JioMeet garnered over 500K downloads on day one despite being ridiculed at its launch for ‘copy-pasting’ Zoom
Given the scrutiny on Zoom by the government and the need to fill the gap quickly, JioMeet’s launch avatar actually makes sense from a product perspective
Could JioMeet’s similarity to Zoom in terms of the UI actually be a growth hack or simply a white-label deal with Zoom?
Reliance’s video conferencing app JioMeet has recorded over 500K downloads with a 4.5-star rating on the Google Play Store along with an unreported number of downloads on the App Store on the first day of its launch, even though the app was ridiculed on social media platforms for ‘copy-pasting’ Zoom.
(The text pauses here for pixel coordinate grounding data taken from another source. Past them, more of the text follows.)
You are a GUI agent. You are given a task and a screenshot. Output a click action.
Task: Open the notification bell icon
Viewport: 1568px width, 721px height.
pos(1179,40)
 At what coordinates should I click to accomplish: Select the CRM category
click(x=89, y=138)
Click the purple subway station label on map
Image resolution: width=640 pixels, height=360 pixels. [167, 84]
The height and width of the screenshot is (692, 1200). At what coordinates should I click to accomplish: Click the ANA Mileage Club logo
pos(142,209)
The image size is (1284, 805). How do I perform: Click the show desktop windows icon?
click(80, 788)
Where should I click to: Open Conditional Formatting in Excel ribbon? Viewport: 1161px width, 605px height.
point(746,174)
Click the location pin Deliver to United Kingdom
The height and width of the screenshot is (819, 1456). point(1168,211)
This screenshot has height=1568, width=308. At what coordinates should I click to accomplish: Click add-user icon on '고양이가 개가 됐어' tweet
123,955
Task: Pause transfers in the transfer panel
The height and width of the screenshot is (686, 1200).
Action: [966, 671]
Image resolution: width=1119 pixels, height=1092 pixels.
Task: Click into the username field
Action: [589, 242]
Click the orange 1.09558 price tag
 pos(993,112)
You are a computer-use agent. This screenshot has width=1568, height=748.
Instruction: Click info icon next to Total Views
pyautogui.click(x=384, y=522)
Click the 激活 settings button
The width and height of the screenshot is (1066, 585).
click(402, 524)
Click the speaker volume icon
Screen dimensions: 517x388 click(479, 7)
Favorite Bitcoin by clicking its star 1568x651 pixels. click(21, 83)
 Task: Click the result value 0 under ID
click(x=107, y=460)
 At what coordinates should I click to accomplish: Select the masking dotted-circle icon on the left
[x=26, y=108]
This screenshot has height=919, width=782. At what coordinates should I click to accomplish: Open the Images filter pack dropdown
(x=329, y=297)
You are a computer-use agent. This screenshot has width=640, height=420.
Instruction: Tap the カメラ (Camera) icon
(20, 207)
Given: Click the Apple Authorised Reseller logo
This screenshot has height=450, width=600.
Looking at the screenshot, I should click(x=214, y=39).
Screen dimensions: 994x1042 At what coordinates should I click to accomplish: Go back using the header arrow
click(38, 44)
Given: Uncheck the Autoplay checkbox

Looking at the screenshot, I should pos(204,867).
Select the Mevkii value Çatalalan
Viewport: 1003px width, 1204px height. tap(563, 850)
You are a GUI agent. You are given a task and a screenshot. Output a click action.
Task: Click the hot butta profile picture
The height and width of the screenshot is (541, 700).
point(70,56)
But beyond the echo chamber that is Twitter, the success of the app clues us into why JioMeet’s striking resemblance to Zoom may not have been a silly oversight or laziness. It could very well be a UI-driven growth hack to make the transition easier for anyone moving from Zoom.
Several users have claimed that JioMeet’s video and audio quality is very good and there isn’t anything wrong with the app per se. There have also been some complaints that the app is consuming more data and battery than other applications. It must be noted that we cannot independently verify these claims made in the app reviews.
Given the size and stature of Reliance Industries, Jio and the many Reliance digital ventures, which stretches across major sectors in India from petrochemical to groceries, many said it was a lazy effort by JioMeet. Reliance has marked its presence in the grocery segment with Reliance Fresh and JioMart, clothing and accessories segment with Reliance Trends, ecommerce with Reliance Retail and Ajio, streaming with Jio Cinema, JioTV and JioSaavn. Reliance also has plans to make a mark in healthtech through Reliance HealthHub and agritech analytics with the JioKrishi app.
So it really makes one wonder why Reliance would put bare minimum efforts in terms of the UI and interface of JioMeet, its much-awaited video conferencing app.
Was it the urgent needs for the app given India’s reliance on foreign video conferencing tools, which forced Reliance to take the easy route? Or could it have been about providing those who have become habitual to Zoom a way to get used to JioMeet? Whatever the reason is, it has worked out for JioMeet.
As soon as the platform was launched, it took Twitter by storm as several users took to ridiculing the app for the uncanny resemblance to Zoom. As we reported, only the size of the font and the colour scheme is different to Zoom. The use of the same descriptors, the placement of the icons and the overall layout are enough to fool the undiscerning eye.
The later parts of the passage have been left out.